While we wait for the mullahs to act on Mr. Reid’s enlightened vision and cede power to Iran’s reformist generation, however, there are more pressing problems back in the real world — like Tehran’s role in smuggling IEDs into Iraq. In response to the IED problem, Mr. Bush has granted authority to U.S. troops to to use all necessary measures to protect themselves and Iraqi civilians from harm; to make this a reality, Mr. Bush is reported to have given U.S. troops the authority to kill or capture Iranian operatives inside Iraq. Until now, U.S. forces have tried to avoid conflict with Tehran by using a policy called “catch and release” (not entirely unlike the failed policy for combatting illegal immigrants in the United States) in dealing with Iranian operatives in Iraq, who would be detained for a brief period by U.S. forces, then sent on their way. Unsurprisingly, the program was a failure that emboldened Tehran to continue its subversion.
On Friday, Defense Secretary Robert Gates (who less than three years ago had joined with Zbigniew Brzezinski in calling for U.S. engagement with Iran) delivered a compelling, impassioned defense of the new U.S. policy.

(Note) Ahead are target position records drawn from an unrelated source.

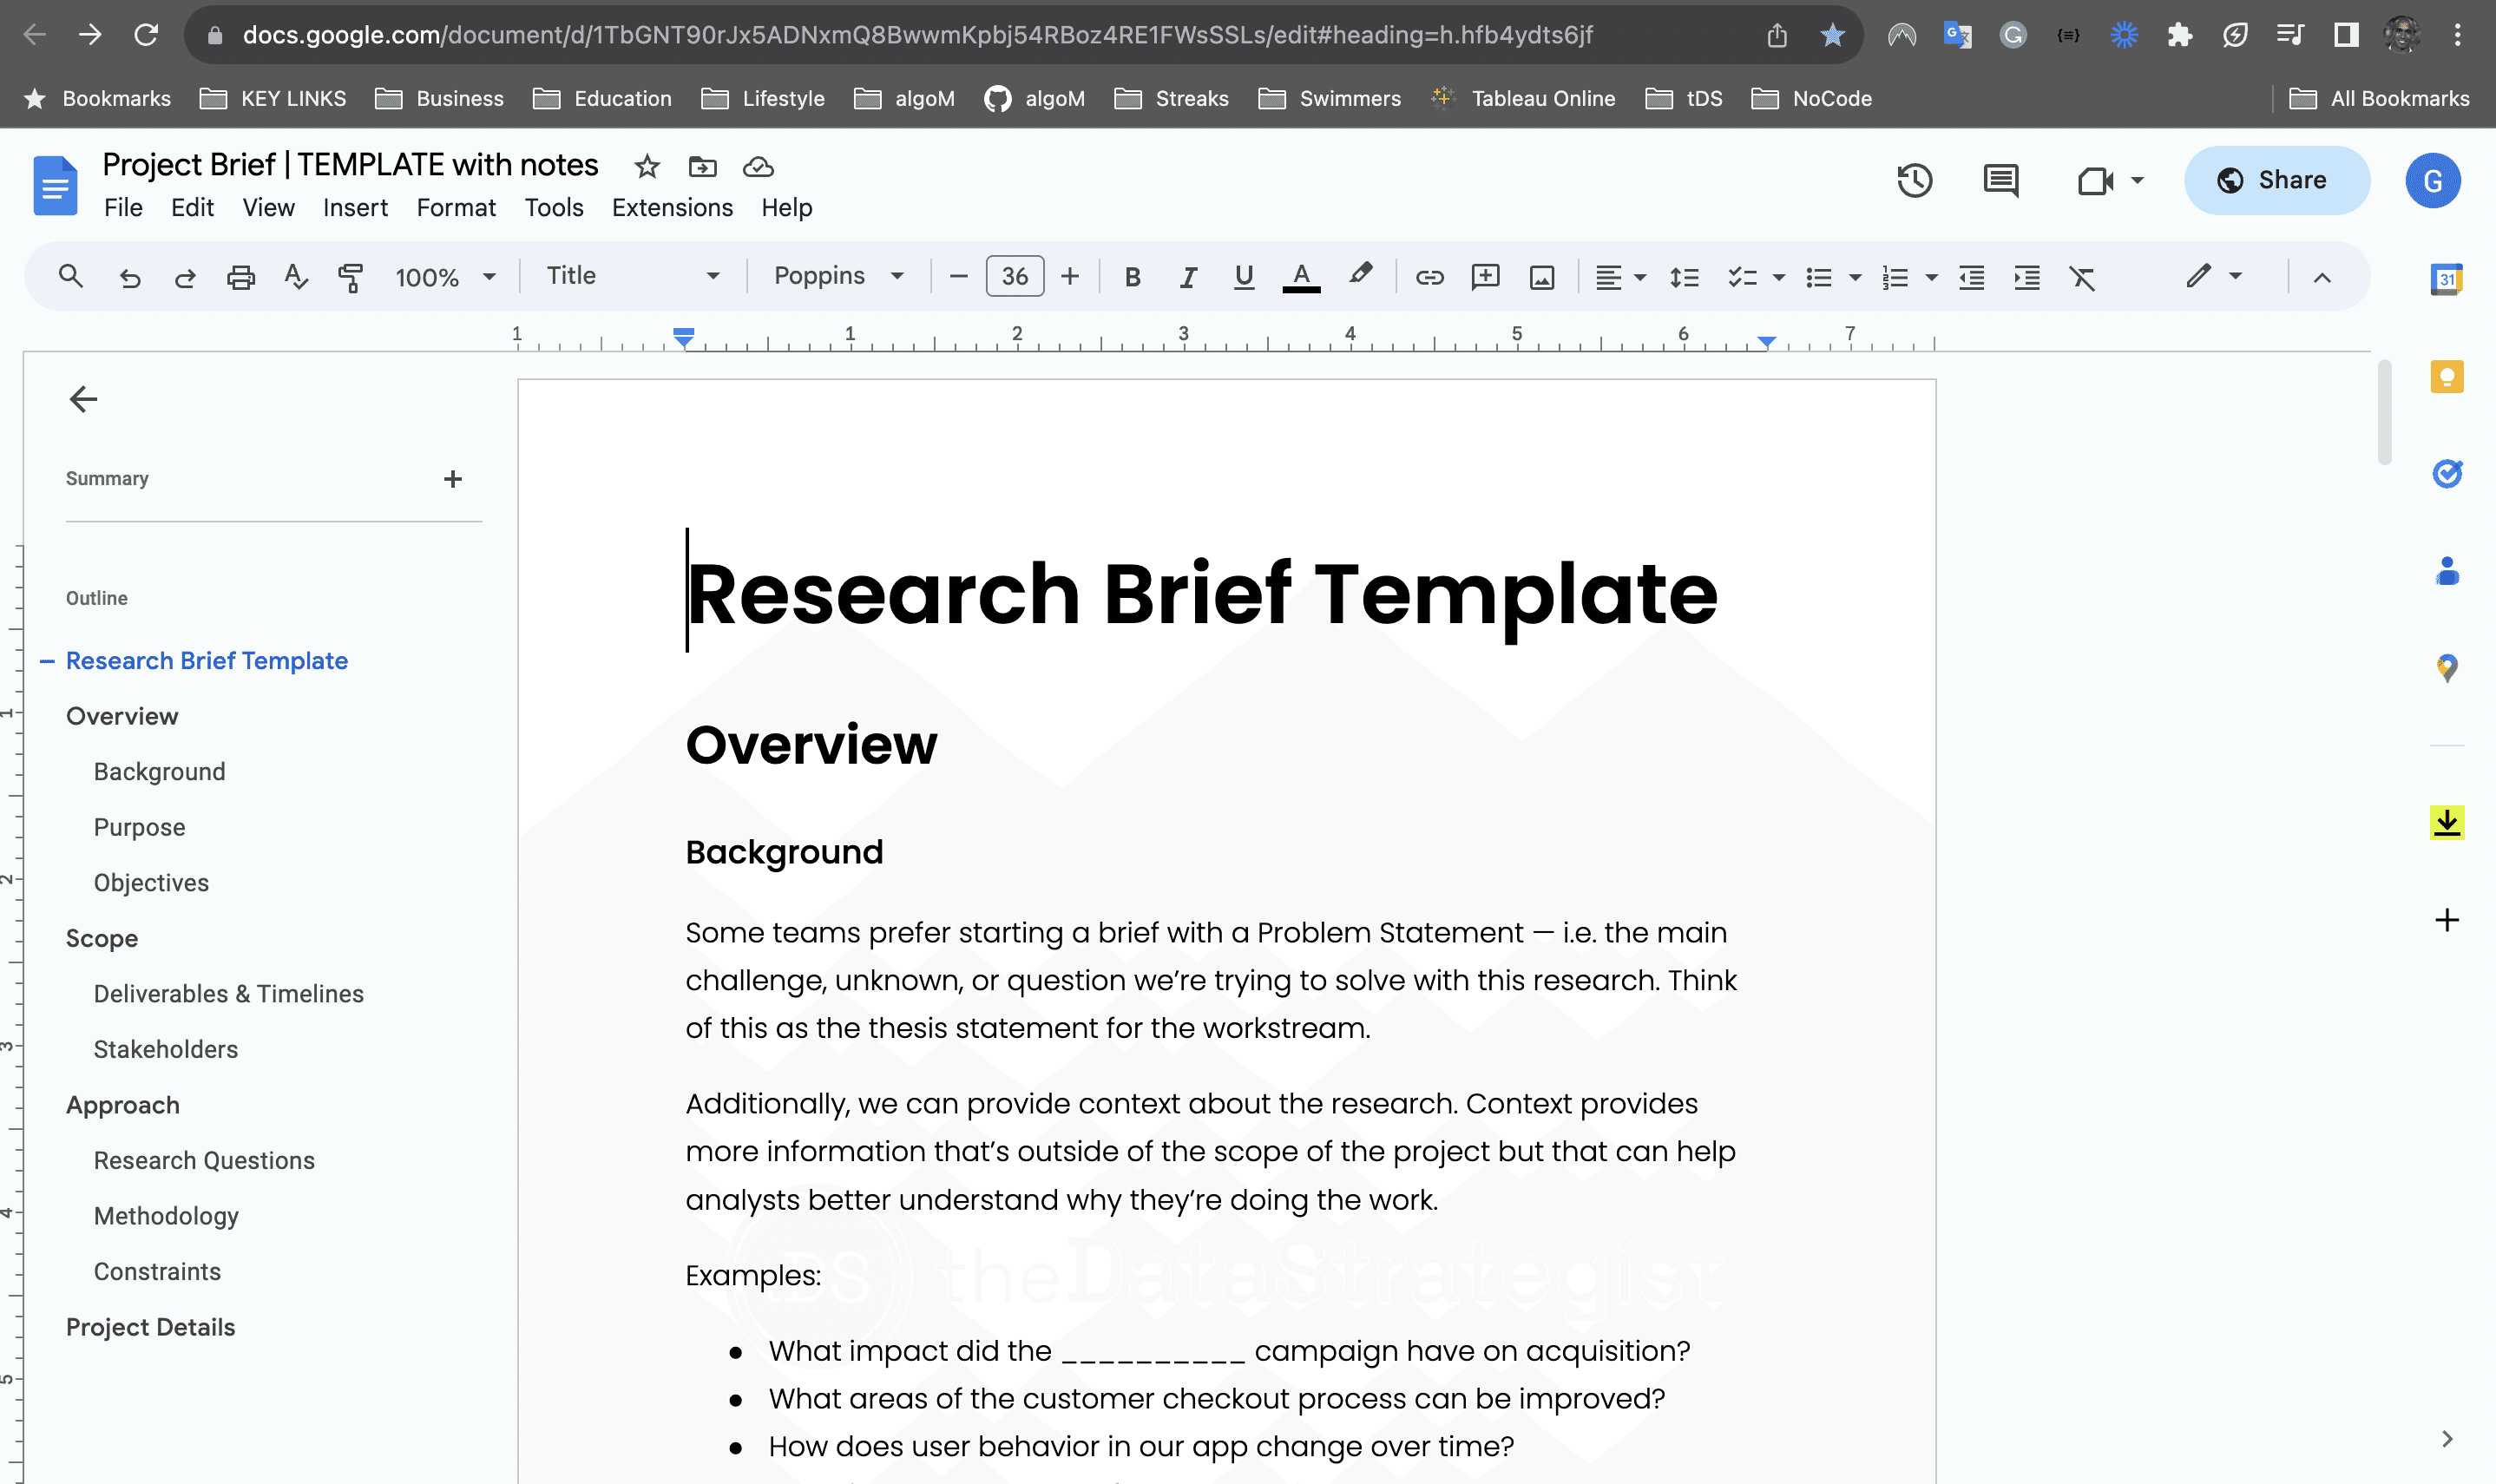Open the Format menu

click(x=456, y=208)
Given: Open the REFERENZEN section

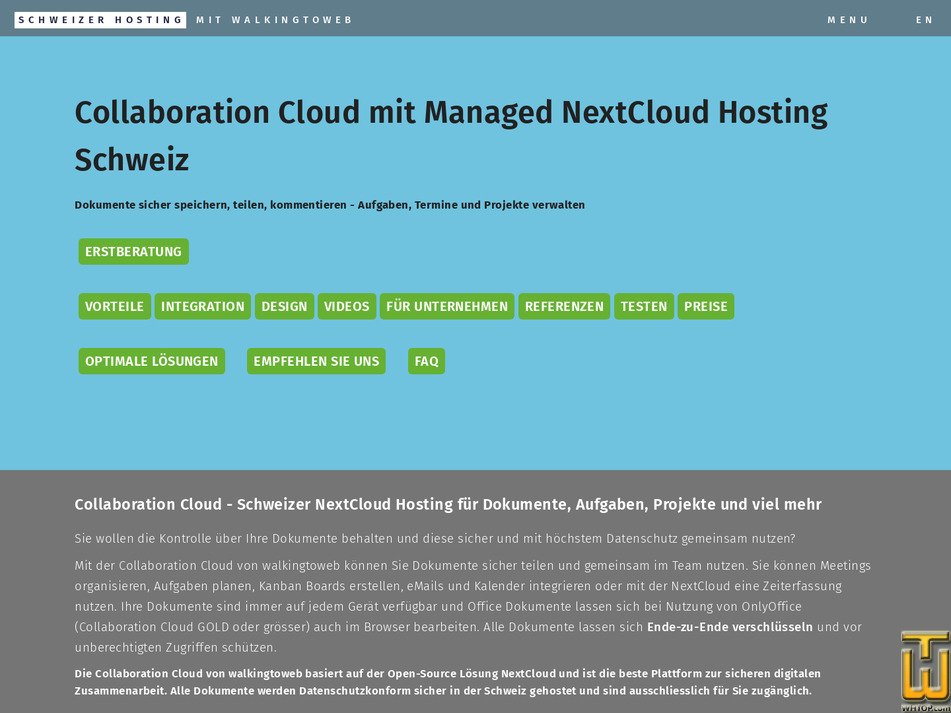Looking at the screenshot, I should 564,306.
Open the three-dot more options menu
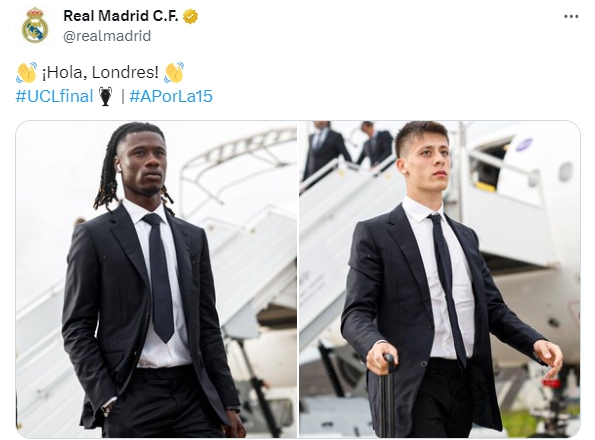This screenshot has width=595, height=440. [571, 16]
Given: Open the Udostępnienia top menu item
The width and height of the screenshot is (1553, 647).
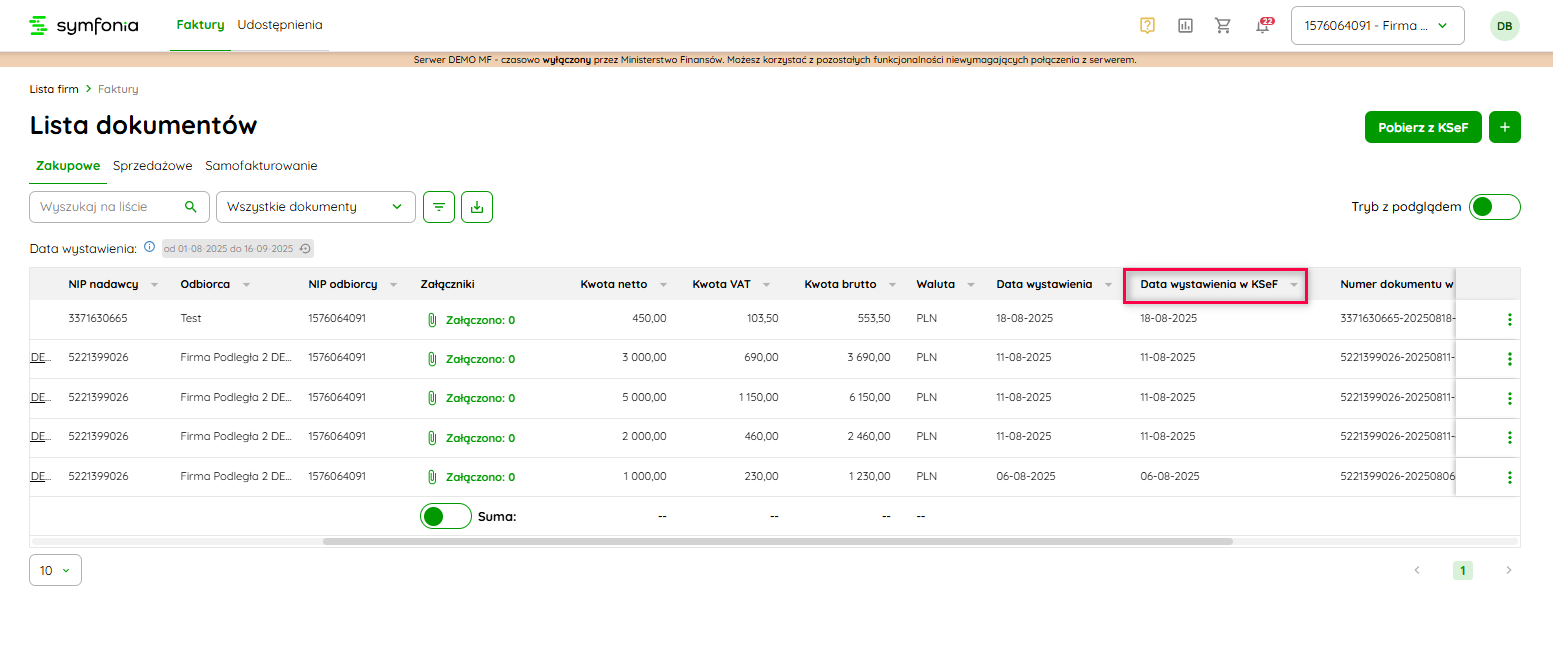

Mr. Gates emphasized that under the program, U.S. troops would not cross the border into Iran. But American soldiers, he said, are not “simply going to stand by and let people bring sophisticated IEDs into the country that can disable an Abrams tank and give them a free pass.” Noting that the IEDs are causing 70 percent of U.S. casualties in Iraq, Mr. Gates stated bluntly that “if you are in Iraq and are trying to kill our troops, then you should consider yourself a target.”
Iranian officials reacted by denouncing the new American policy as “terrorist” in nature. As for Mr. Reid, when asked about Mr. Bush’s lethal force order, he graciously agreed that U.S. troops may defend themselves. The majority leader then appeared to suggest that the president needed to do more to engage the Holocaust-denying regime in Tehran, stating that Mr. Bush should be working with other countries in the region to prevent hostilities with Iran from escalating, instead of “sending battle carrier groups” to sit near the Iranian coast. Unfortunately, Harry Reid, with all his childlike geopolitical innocence, symbolizes all too well the Democratic Party leadership in the current Congress.